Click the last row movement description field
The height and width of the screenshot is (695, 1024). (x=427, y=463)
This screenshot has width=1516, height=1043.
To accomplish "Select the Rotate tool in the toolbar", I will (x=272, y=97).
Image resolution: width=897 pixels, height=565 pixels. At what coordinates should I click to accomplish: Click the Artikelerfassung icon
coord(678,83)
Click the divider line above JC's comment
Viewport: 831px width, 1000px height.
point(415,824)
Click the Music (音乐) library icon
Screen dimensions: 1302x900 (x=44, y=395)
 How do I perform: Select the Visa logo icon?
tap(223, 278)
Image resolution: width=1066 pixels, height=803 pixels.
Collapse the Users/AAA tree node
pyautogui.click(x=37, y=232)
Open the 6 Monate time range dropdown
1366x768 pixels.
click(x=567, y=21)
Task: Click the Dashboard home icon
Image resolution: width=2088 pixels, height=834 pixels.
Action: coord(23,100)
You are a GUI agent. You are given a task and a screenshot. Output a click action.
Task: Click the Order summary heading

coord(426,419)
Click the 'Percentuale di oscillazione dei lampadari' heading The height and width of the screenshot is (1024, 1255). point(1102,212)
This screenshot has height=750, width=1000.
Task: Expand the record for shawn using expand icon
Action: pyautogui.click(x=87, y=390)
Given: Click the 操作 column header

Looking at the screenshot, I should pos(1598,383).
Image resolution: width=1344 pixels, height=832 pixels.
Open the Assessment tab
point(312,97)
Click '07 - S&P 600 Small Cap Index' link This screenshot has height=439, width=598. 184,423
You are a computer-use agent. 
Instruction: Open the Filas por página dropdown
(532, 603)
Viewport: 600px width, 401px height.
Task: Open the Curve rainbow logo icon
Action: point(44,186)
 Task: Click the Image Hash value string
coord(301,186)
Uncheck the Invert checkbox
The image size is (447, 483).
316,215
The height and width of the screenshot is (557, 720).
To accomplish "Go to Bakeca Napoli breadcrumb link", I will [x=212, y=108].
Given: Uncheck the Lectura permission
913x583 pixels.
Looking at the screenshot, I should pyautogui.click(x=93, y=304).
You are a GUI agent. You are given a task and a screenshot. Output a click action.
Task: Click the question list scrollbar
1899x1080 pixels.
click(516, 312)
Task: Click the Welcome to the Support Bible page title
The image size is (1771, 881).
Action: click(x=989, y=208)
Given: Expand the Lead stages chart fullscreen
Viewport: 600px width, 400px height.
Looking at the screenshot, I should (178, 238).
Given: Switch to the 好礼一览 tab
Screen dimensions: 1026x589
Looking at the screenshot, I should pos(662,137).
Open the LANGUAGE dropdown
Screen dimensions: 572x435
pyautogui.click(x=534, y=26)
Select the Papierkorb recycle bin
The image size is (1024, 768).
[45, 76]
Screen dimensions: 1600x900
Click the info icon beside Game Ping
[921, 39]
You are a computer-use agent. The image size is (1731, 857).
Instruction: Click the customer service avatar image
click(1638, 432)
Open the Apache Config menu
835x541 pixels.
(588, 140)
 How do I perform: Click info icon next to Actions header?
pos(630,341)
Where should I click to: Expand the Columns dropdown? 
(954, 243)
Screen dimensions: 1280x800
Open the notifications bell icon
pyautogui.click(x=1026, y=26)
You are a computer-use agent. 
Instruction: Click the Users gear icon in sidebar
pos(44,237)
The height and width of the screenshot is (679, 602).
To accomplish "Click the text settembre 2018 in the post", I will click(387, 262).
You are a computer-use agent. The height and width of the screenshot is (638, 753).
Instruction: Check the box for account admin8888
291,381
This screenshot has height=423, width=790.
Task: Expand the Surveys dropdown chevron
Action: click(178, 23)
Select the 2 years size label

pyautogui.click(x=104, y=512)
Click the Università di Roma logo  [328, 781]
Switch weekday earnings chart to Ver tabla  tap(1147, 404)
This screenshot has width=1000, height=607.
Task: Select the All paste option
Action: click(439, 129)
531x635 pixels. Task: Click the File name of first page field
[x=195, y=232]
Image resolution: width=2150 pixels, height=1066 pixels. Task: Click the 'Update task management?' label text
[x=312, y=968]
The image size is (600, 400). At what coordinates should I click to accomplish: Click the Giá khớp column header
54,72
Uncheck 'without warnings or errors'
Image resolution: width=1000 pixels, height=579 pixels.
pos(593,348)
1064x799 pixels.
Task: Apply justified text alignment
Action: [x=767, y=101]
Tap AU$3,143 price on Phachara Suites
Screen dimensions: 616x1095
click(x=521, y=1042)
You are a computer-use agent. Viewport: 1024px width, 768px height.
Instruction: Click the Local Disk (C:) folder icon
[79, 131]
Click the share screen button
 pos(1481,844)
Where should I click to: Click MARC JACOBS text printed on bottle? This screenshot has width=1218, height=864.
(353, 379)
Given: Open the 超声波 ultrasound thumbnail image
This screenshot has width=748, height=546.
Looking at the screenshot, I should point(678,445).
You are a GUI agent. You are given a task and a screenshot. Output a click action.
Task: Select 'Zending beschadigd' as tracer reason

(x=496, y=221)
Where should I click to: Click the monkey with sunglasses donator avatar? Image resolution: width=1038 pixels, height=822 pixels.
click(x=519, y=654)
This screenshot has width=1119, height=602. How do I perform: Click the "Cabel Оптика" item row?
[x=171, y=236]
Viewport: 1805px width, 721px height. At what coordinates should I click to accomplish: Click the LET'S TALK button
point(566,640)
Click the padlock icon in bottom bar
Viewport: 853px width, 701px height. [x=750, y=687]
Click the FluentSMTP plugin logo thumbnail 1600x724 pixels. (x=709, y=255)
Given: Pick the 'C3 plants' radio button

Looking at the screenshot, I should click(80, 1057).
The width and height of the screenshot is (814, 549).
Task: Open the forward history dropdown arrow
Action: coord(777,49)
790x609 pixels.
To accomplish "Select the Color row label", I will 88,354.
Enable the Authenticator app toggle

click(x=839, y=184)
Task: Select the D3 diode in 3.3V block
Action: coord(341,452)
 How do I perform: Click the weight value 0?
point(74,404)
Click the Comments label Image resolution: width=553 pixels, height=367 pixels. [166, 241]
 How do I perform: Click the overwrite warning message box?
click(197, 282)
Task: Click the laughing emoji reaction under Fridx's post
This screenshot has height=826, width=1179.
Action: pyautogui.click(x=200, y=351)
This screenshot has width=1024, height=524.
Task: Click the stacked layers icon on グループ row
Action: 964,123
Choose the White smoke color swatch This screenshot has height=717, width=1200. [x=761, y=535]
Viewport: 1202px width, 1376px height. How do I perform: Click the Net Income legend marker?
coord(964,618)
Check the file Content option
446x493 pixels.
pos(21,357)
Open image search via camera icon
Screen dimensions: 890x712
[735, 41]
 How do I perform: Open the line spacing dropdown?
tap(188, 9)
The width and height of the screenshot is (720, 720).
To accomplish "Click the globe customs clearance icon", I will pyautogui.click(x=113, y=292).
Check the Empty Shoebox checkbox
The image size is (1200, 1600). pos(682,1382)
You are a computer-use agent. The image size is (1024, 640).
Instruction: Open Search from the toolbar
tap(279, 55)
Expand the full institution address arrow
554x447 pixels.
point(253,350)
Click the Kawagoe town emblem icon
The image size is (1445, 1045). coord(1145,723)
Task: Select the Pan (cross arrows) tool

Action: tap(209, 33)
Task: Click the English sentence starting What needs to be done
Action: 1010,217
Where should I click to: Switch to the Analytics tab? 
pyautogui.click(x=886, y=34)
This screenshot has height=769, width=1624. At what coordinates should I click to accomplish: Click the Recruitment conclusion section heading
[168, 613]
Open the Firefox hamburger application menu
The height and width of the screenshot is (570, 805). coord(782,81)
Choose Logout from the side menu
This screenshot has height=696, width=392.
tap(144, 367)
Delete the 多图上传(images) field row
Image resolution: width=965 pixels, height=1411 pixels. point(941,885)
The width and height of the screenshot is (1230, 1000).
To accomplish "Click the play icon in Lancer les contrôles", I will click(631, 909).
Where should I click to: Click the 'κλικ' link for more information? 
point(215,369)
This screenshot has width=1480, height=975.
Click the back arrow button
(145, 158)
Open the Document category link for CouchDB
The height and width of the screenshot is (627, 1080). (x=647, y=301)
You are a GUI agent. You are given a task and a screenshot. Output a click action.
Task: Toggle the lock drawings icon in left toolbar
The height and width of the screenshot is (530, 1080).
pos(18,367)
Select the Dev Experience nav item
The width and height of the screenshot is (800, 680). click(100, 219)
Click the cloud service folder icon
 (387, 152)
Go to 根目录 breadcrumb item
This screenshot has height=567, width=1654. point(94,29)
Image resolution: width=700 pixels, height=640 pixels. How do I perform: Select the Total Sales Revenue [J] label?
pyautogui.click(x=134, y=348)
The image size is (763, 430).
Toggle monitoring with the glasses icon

•••

Print only these lines, exactly: the one containing "Click the cloud service folder icon" and all after it to the end of the entries.

Click the cloud service folder icon
 (387, 152)
Go to 根目录 breadcrumb item
This screenshot has height=567, width=1654. point(94,29)
Image resolution: width=700 pixels, height=640 pixels. How do I perform: Select the Total Sales Revenue [J] label?
pyautogui.click(x=134, y=348)
The image size is (763, 430).
Toggle monitoring with the glasses icon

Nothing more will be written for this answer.